Keith Gordon, as Peter, plays a precocious teen with the obsessive tendencies of a budding De Palma protagonist. His technical genius and emotional maturity help ground the film’s final act, and he serves as both surrogate detective and voice of moral clarity.


Direction and Style


Brian De Palma’s direction is flamboyant, precise, and always self-aware. He blends Hitchcockian suspense with the visual stylings of Italian giallo—high-contrast lighting, elaborate tracking shots, fetishistic attention to detail, and a heightened sense of color and sound. Scenes unfold more like operatic set pieces than standard narrative beats.


Notably, De Palma makes extensive use of split screens and slow motion to manipulate temporal perception and heighten tension. His direction emphasizes form as content—every frame is meticulously constructed to elicit a reaction, whether arousal, fear, or discomfort.


The score by Pino Donaggio is lush and dreamlike, recalling Bernard Herrmann’s work for Hitchcock while adding its own layer of melodramatic sensuality. Donaggio’s music doesn’t just accompany the action—it amplifies its emotional and erotic undertones, functioning as a seduction in itself.


Legacy and Influence


Dressed to Kill was a commercial success and has since become one of De Palma’s most iconic—and controversial—films. It stands as a textbook example of postmodern genre filmmaking: at once homage and pastiche, sincere and satirical, erotic and horrifying.


The film’s legacy is inseparable from its controversies, particularly regarding gender representation and violence against women. Modern viewers may find its depictions troubling, but its influence is undeniable. From Basic Instinct to Mulholland Drive, echoes of Dressed to Kill can be seen in numerous thrillers that explore the intersection of sex, identity, and spectacle.


The film also helped solidify De Palma’s reputation as a master stylist—a filmmaker more interested in the grammar of cinema than its message, more invested in how stories are told than what they mean.


Final Thoughts


Dressed to Kill is not an easy film to categorize or even to endorse without qualification.

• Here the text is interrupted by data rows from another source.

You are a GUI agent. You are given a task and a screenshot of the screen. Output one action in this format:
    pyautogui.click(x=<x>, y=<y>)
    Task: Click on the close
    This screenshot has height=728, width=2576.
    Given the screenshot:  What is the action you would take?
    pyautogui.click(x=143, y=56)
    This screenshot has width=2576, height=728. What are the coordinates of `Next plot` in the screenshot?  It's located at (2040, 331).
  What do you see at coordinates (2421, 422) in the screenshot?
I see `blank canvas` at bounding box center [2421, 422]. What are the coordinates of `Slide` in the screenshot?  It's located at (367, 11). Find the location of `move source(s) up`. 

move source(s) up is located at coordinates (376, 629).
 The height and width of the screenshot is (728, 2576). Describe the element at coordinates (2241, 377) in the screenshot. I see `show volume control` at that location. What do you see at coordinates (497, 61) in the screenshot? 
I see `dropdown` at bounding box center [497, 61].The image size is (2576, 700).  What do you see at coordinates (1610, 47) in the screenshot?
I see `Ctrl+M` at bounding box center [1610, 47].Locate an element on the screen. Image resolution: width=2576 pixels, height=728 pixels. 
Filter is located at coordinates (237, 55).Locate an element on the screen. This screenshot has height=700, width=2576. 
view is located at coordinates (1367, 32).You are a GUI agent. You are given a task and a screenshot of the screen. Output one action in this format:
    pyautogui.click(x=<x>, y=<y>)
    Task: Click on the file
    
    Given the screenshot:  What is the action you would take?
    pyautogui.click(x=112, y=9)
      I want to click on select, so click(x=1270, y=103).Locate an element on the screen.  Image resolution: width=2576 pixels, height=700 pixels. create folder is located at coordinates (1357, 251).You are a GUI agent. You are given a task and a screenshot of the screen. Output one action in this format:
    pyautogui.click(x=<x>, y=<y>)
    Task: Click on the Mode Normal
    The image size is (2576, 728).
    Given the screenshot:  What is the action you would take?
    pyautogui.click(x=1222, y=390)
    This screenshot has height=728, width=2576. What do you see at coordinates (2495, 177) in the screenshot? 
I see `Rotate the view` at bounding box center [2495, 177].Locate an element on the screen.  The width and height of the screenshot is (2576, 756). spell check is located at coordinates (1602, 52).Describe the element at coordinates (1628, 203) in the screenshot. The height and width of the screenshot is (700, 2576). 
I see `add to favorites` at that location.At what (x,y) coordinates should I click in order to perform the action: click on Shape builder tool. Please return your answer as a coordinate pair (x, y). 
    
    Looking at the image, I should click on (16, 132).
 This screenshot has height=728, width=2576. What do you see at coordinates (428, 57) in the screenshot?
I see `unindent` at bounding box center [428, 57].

It is visually exquisite and thematically audacious, yet undeniably problematic in its gender politics and depiction of mental illness. As a cinematic experience, it’s hypnotic—often shocking, sometimes exploitative, always gripping.


It reflects the anxieties of its time—about sexuality, identity, and violence—filtered through De Palma’s obsessive lens. Whether viewed as a technical tour de force or a flawed cultural artifact, Dressed to Kill remains one of the most boldly stylized thrillers of the 1980s and an essential, if uneasy, entry in the canon of psychological suspense cinema.


A dazzling, disturbing thriller that showcases De Palma at his most visually expressive and thematically provocative. While its gender politics demand critical scrutiny, its craftsmanship, suspense, and narrative daring make it a landmark of erotic psychological cinema.